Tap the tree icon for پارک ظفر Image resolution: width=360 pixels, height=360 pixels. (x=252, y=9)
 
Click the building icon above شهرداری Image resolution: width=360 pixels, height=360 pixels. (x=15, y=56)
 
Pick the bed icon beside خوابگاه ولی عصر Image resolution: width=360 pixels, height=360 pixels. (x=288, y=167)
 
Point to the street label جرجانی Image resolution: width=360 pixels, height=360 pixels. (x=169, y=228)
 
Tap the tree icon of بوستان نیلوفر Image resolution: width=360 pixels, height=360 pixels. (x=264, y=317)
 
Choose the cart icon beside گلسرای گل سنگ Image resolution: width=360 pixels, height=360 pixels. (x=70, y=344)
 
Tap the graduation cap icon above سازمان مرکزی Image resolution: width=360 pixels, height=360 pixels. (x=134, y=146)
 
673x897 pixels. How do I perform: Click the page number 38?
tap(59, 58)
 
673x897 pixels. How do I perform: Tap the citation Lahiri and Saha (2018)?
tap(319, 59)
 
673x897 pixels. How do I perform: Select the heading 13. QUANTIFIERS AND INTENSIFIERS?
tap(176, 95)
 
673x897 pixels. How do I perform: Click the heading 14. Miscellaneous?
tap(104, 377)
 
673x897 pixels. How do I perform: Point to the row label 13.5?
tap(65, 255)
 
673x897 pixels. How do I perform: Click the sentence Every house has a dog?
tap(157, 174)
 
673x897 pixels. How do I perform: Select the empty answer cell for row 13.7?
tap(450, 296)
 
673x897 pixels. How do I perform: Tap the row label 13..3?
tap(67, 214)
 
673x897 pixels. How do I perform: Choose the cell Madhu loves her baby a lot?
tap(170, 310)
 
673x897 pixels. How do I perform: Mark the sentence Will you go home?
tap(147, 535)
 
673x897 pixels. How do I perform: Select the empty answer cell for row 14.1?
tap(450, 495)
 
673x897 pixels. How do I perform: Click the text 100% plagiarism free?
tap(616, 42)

══════

What the task asks: Copy out every line of the material above verbatim, in its original order.

Final answer:
Tap the tree icon for پارک ظفر Image resolution: width=360 pixels, height=360 pixels. (x=252, y=9)
 
Click the building icon above شهرداری Image resolution: width=360 pixels, height=360 pixels. (x=15, y=56)
 
Pick the bed icon beside خوابگاه ولی عصر Image resolution: width=360 pixels, height=360 pixels. (x=288, y=167)
 
Point to the street label جرجانی Image resolution: width=360 pixels, height=360 pixels. (x=169, y=228)
 
Tap the tree icon of بوستان نیلوفر Image resolution: width=360 pixels, height=360 pixels. (x=264, y=317)
 
Choose the cart icon beside گلسرای گل سنگ Image resolution: width=360 pixels, height=360 pixels. (x=70, y=344)
 
Tap the graduation cap icon above سازمان مرکزی Image resolution: width=360 pixels, height=360 pixels. (x=134, y=146)
 
673x897 pixels. How do I perform: Click the page number 38?
tap(59, 58)
 
673x897 pixels. How do I perform: Tap the citation Lahiri and Saha (2018)?
tap(319, 59)
 
673x897 pixels. How do I perform: Select the heading 13. QUANTIFIERS AND INTENSIFIERS?
tap(176, 95)
 
673x897 pixels. How do I perform: Click the heading 14. Miscellaneous?
tap(104, 377)
 
673x897 pixels. How do I perform: Point to the row label 13.5?
tap(65, 255)
 
673x897 pixels. How do I perform: Click the sentence Every house has a dog?
tap(157, 174)
 
673x897 pixels. How do I perform: Select the empty answer cell for row 13.7?
tap(450, 296)
 
673x897 pixels. How do I perform: Tap the row label 13..3?
tap(67, 214)
 
673x897 pixels. How do I perform: Choose the cell Madhu loves her baby a lot?
tap(170, 310)
 
673x897 pixels. How do I perform: Mark the sentence Will you go home?
tap(147, 535)
 
673x897 pixels. How do I perform: Select the empty answer cell for row 14.1?
tap(450, 495)
 
673x897 pixels. How do I perform: Click the text 100% plagiarism free?
tap(616, 42)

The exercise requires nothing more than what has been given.